When I was last in school I struggled with "networking your way into a company" and wound up landing my internship (and ultimately full employment) on the one company who offered a test before the "Fly you out to meet us" step.


They will probably fly you out after this, for another stage of the interview. But at the "FizzBuzz stage", they do really need to make sure that the person answering the question is the same person they're later flying out. There are a surprisingly large number of college students who've gotten used to "paying for grades", who attempt things like that.


Maybe they should just conduct fizzbuzz then?


I think the point is that even if employers do conduct fizzbuzz, some candidates use someone else's answer.


Some do and you will see this at on site. So how big is the harm really?


Wasting thousands in travel and interview costs?


those are the people you should hire. why would you pay to reinvent the wheel when you really need someone to invent better IAM controls?


Because the point of FizzBuzz is not to get a working FizzBuzz class that can be integrated into an application, it's to see if the candidate can actually produce a working version themselves.

Imagine you're hiring someone to do your taxes. Sure, you'd expect them to use a calculator to do all the hard addition/subtraction, or more likely spreadsheets. But if you asked them to add 5 and 3, and they said "I would use a calculator, this is a stupid question, I can't just tell you off the top of my head" then you're probably not going to hire them.

It's a super basic test of 'Can this person code themselves out a paper bag."


Thank you! For a few hours there I couldn't believe I was the only one in the thread that understood this.



which can be determined entirely without the aforementioned methodology. if you read the guys article, you'd see that he'd already completed the basic tests demonstrating basic competency.

being able to solve problems is more important than how you solve problems. (generally speaking, yes i know there are exceptions)


Because people who are both incompetent and deceitful are an utter waste of everybody's time, and also a liability?


we both know those people make it past fizbuzz anyways, and they are left in the dust fairly quickly anyways.


And that's why Amazon's phone-interview coding exercise is a rather complicated coding question delivered under proctoring, rather than simply fizzbuzz itself: to actually filter those people out early and avoid the cost of flying them to Seattle, rather than just "going through the motions" of doing so.


We both know these are the people you were advocating hiring in your previous post.


I interviewed with them a decade or so back.
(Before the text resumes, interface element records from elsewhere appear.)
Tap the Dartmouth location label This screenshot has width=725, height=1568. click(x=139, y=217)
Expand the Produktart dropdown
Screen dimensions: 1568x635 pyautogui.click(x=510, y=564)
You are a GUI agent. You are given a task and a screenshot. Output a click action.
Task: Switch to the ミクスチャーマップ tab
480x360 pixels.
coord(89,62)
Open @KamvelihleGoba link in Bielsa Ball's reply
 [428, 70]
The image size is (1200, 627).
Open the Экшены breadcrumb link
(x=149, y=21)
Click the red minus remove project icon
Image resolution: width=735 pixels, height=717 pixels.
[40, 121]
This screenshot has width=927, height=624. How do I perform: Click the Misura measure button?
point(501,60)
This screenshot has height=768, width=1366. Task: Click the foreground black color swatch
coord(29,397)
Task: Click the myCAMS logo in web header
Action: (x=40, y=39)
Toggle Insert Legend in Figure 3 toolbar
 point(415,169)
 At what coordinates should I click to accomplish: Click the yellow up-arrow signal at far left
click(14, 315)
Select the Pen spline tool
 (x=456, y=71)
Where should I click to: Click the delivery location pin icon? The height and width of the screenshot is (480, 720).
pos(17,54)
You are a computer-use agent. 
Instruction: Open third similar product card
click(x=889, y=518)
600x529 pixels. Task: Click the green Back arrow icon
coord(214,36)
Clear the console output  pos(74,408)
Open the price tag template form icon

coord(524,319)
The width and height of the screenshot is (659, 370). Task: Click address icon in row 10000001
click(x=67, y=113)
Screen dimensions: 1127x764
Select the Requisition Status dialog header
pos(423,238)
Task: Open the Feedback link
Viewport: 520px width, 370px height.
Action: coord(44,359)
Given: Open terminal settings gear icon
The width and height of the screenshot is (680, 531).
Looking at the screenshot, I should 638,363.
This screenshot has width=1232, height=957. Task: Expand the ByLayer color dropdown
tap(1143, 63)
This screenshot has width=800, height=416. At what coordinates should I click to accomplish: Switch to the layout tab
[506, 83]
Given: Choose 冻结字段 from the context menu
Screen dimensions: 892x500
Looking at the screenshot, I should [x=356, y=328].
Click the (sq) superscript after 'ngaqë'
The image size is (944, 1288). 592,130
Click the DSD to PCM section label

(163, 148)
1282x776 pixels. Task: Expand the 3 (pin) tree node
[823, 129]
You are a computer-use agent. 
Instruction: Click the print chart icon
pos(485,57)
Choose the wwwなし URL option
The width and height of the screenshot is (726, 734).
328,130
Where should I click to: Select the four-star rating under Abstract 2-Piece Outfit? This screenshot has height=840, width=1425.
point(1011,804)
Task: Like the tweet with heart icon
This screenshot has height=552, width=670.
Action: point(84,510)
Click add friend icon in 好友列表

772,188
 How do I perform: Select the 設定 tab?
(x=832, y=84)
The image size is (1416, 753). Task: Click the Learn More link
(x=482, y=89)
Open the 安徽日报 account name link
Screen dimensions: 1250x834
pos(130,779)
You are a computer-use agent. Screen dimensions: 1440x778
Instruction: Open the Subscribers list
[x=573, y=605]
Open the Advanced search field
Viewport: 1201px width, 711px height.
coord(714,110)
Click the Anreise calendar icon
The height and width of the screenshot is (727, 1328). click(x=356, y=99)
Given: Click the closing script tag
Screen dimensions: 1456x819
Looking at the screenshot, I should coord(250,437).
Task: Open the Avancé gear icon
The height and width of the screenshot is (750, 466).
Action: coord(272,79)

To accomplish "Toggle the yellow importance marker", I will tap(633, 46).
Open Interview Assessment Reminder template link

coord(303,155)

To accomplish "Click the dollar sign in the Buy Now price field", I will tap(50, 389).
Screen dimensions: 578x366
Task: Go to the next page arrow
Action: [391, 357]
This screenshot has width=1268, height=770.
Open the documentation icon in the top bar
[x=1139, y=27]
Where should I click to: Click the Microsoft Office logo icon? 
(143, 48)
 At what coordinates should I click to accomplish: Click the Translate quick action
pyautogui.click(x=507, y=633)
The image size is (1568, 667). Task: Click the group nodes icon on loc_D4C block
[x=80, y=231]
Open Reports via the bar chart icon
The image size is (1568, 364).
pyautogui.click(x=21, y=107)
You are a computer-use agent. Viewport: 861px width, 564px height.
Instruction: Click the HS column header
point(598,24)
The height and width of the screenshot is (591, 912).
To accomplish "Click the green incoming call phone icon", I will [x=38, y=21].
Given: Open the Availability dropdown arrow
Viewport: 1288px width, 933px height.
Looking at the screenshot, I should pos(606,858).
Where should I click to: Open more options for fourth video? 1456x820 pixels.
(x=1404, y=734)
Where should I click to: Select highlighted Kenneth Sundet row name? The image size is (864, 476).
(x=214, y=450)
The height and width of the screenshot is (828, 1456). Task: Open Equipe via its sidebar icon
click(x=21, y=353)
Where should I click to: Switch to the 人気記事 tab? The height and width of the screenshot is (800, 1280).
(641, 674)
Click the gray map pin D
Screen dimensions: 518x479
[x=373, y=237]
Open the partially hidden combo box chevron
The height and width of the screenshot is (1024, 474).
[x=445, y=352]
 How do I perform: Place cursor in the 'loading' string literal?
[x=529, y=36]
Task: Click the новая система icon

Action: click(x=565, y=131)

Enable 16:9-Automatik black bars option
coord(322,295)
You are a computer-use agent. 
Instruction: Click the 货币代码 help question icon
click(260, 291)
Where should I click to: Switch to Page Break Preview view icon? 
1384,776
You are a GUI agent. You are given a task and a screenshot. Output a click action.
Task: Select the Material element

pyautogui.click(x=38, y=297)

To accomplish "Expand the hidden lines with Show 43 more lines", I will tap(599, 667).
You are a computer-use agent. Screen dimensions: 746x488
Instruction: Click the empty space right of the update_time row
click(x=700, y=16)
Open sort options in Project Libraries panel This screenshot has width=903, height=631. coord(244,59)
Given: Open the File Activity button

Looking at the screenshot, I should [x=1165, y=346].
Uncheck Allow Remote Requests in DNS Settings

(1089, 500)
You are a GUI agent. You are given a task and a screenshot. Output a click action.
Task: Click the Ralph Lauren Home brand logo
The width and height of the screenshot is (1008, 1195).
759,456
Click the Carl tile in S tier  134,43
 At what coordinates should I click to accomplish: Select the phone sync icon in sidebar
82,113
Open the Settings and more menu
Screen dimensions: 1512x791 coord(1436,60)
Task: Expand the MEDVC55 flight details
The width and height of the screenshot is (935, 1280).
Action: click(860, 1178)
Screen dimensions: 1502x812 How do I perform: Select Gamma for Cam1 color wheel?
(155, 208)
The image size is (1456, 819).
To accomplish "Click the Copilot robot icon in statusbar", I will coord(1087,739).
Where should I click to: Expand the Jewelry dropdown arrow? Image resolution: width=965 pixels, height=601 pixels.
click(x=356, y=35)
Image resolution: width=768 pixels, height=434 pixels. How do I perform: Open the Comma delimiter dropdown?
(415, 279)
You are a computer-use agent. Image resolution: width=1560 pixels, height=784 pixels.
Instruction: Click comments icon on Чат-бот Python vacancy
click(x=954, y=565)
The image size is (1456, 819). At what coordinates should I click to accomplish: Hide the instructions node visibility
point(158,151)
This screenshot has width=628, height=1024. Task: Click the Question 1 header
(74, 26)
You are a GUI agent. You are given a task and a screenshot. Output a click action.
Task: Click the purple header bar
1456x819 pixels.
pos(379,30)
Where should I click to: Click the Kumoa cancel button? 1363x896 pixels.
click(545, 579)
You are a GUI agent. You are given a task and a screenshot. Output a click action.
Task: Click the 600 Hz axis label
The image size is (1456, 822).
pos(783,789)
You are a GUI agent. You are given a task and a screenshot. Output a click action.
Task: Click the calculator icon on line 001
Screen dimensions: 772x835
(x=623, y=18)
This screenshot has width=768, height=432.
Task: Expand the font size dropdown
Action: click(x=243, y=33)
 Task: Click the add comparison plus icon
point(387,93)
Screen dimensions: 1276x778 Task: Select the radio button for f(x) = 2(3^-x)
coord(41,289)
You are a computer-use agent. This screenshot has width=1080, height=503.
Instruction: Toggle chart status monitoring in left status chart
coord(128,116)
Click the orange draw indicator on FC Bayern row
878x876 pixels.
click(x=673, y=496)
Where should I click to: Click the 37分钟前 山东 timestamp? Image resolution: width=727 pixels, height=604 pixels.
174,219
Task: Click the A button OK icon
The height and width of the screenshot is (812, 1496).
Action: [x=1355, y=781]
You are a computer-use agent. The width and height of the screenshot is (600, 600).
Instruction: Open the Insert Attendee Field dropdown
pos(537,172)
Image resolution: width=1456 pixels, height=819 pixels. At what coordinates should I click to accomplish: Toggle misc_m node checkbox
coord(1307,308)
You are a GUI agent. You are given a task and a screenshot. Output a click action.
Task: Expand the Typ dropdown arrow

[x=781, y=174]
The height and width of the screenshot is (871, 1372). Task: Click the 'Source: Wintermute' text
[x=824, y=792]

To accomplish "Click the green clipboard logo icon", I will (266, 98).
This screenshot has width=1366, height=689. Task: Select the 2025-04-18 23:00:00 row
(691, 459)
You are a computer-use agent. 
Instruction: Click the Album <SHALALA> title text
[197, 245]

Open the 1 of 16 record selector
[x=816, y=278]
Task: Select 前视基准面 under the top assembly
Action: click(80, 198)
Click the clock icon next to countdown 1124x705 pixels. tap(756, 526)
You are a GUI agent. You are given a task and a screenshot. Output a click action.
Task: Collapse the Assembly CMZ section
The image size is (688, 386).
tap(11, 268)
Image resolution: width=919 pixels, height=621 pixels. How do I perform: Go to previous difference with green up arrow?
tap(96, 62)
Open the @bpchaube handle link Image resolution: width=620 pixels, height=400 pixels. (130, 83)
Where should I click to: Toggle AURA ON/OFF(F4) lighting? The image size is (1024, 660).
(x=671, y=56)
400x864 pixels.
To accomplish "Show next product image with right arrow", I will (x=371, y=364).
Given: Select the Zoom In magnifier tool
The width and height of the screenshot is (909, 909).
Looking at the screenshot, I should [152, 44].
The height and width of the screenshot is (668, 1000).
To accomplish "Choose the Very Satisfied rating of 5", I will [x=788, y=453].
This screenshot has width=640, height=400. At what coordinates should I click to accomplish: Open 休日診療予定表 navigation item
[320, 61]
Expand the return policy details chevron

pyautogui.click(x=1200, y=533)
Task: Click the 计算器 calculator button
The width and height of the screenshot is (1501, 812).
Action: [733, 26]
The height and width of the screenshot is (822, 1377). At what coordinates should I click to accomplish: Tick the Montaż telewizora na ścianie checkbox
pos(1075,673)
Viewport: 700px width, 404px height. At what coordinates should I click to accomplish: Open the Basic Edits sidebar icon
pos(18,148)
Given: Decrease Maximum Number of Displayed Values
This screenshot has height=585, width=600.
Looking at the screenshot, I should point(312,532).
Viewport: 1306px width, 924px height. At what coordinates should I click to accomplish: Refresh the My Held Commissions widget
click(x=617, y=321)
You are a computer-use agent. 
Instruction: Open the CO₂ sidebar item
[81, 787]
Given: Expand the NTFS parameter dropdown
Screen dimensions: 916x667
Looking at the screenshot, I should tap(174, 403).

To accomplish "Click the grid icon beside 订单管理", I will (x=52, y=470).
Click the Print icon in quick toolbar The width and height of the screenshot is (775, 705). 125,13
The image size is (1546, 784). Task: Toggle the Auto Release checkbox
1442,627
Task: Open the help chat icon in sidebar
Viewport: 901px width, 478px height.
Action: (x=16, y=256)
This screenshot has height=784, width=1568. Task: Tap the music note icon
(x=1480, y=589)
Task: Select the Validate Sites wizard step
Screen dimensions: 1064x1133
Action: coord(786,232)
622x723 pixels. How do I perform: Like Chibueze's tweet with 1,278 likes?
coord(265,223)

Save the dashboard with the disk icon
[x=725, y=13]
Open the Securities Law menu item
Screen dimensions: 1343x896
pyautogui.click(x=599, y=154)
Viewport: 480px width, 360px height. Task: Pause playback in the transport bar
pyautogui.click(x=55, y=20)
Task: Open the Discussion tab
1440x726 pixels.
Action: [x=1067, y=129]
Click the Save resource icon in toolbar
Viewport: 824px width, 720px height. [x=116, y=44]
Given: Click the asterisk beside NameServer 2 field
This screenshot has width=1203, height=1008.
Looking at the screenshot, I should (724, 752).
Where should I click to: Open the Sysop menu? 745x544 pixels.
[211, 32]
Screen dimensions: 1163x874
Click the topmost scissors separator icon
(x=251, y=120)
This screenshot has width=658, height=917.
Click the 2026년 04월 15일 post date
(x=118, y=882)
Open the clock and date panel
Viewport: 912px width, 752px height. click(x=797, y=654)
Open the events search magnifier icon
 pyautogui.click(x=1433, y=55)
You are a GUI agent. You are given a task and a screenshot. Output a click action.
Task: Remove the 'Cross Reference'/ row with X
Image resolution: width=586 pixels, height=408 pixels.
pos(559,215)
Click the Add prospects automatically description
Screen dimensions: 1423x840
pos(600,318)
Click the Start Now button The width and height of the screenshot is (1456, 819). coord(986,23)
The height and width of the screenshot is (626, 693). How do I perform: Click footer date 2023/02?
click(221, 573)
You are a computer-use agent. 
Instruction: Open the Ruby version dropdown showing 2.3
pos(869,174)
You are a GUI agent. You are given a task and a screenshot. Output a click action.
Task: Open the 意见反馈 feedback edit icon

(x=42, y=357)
First interview was a phone screen. Ok makes sense. Second interview was another phone screen. Never mind the fact I lived about ten miles away. On there other hand two years ago I interviewed with a company on the other side of the country. After a half dozen phone interviews they decided to fly me out... For more interviews


I agree with your reasoning, i think the alternative perspective is that traveling somewhere to interview is a significant time commitment on my part, and I might welcome alternative testing approaches where I don't have to fly somewhere until I'm reasonably confident I'm going to get an offer.


the internship IS the interview.


Is it worth any applicant's time to participate in a silly dehumanizing screening process that boils you down to a number before ever speaking to someone?


> dehumanizing screening process that boils you down to a number

That's a very long-winded way to describe a prescreening questionnaire. Are you saying that you think no one should ever take a job if there's a prescreening process?


Especially since a resume and cover letter are also part of the prescreening process. And are also kinda semi dehumanizing and silly.


If they need a job? Probably.


It must work (to some extent), for Amazon to use it. And like mailing spam, the cost to them is near zero.